[EXERCISE] Leave out every picture, and restate word for word only the lines from the one containing "The width and height of the screenshot is (610, 645)." through the end of the material.

[DATASET EXCERPTS]
☆ ☆ ☆

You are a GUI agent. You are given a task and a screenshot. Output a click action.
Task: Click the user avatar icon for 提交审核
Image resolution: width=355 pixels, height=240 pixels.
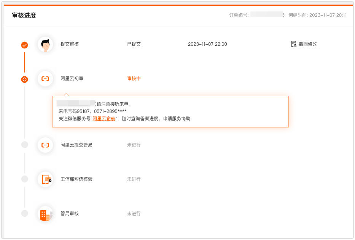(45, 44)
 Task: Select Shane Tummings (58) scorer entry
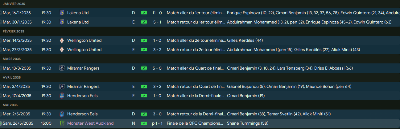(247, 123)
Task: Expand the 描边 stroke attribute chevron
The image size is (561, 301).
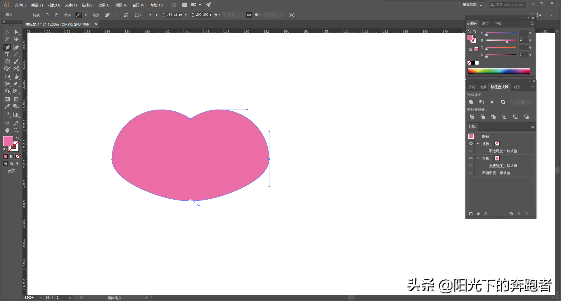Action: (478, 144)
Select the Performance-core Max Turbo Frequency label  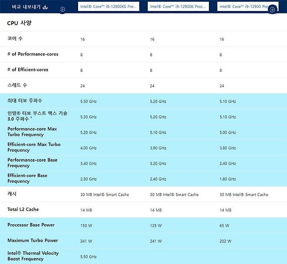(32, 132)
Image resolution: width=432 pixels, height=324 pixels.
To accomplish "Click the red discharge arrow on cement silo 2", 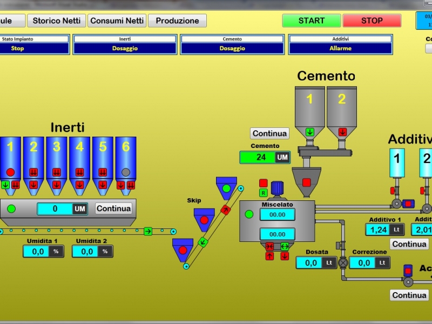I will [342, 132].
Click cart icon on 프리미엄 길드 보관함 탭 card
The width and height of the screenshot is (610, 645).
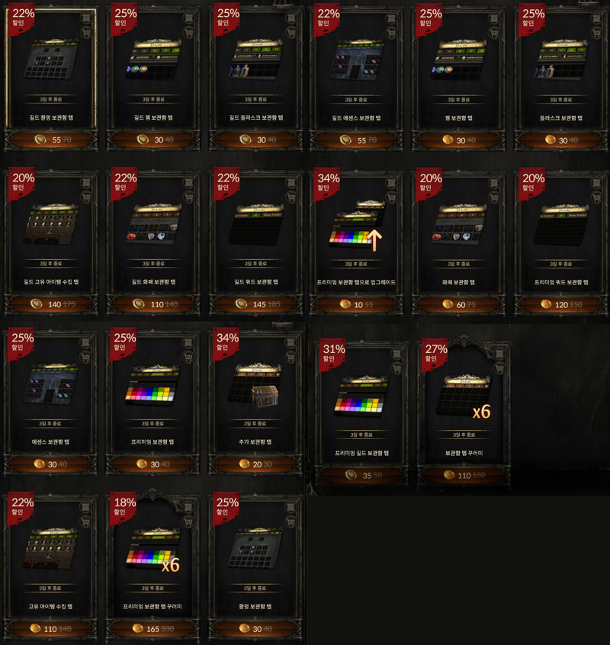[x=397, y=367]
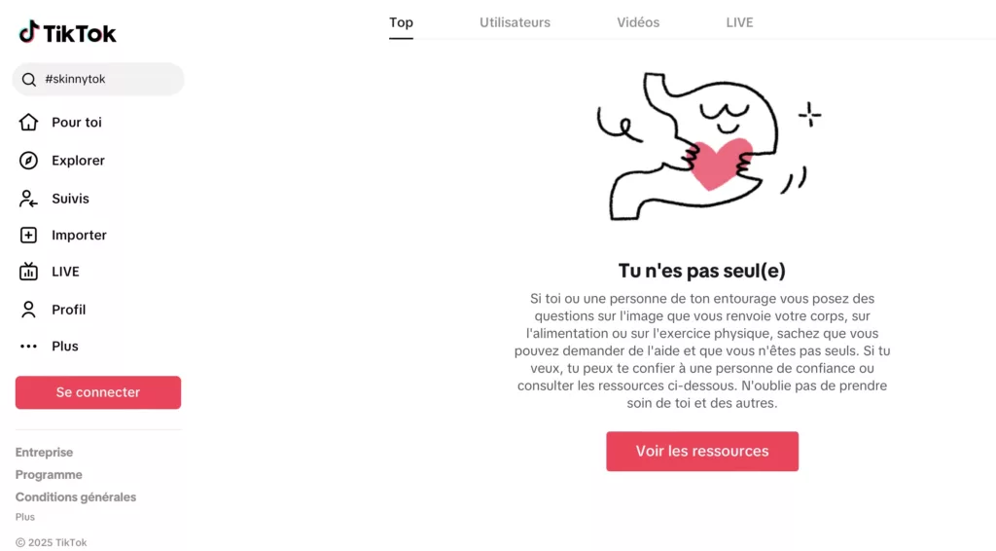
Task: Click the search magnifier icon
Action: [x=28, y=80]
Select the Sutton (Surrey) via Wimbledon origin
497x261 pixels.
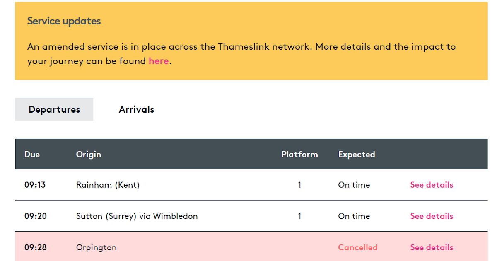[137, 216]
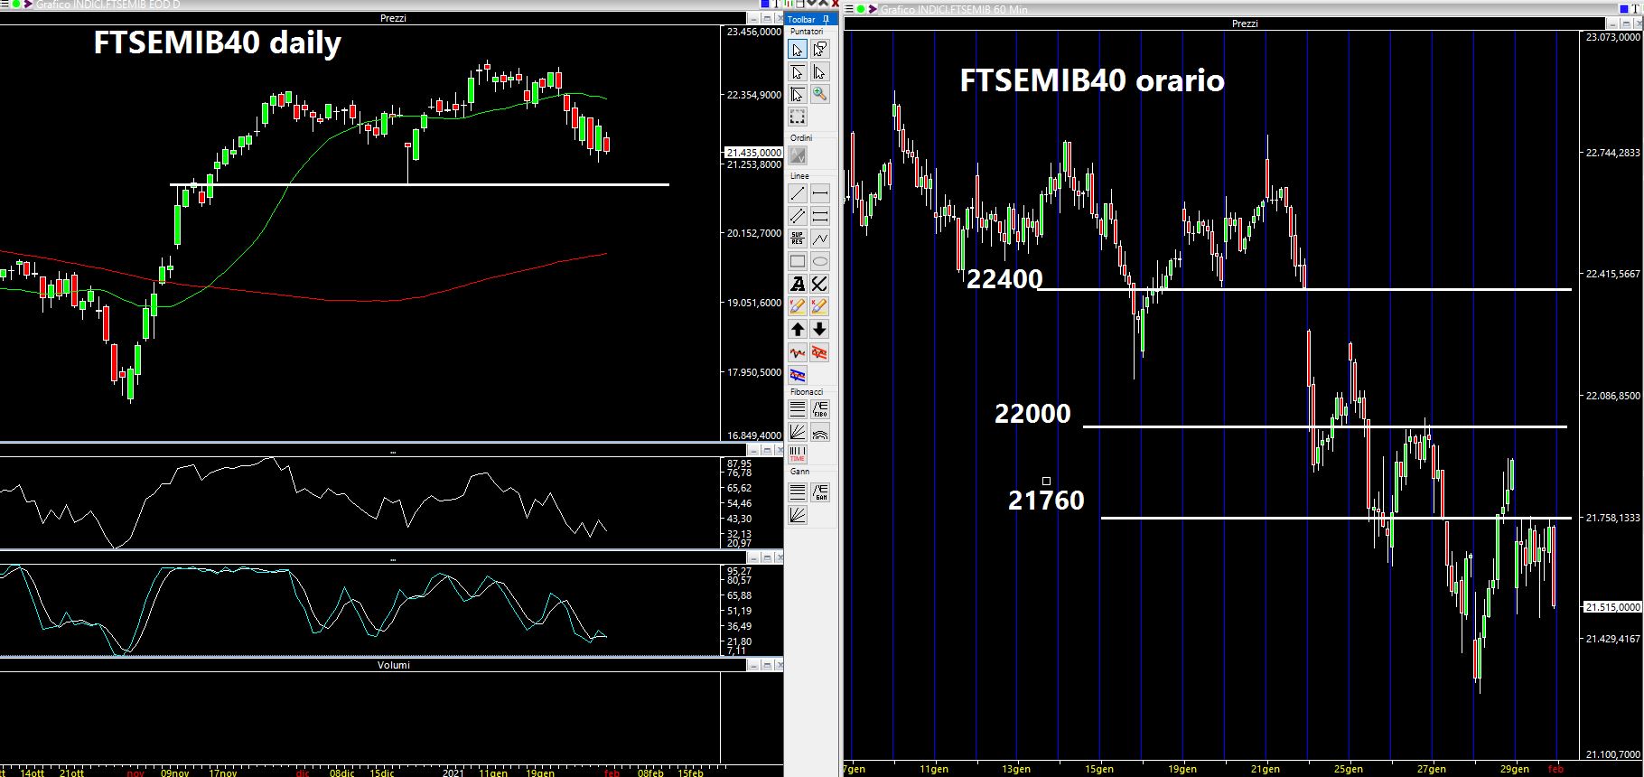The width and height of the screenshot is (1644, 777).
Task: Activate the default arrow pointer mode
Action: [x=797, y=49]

☆ ☆ ☆

[ANSWER BELOW]
The width and height of the screenshot is (610, 645).
[x=397, y=367]
Task: Click the search magnifier icon
Action: [x=28, y=80]
Select the Sutton (Surrey) via Wimbledon origin
497x261 pixels.
[137, 216]
The width and height of the screenshot is (1644, 777).
Task: Activate the default arrow pointer mode
Action: [x=797, y=49]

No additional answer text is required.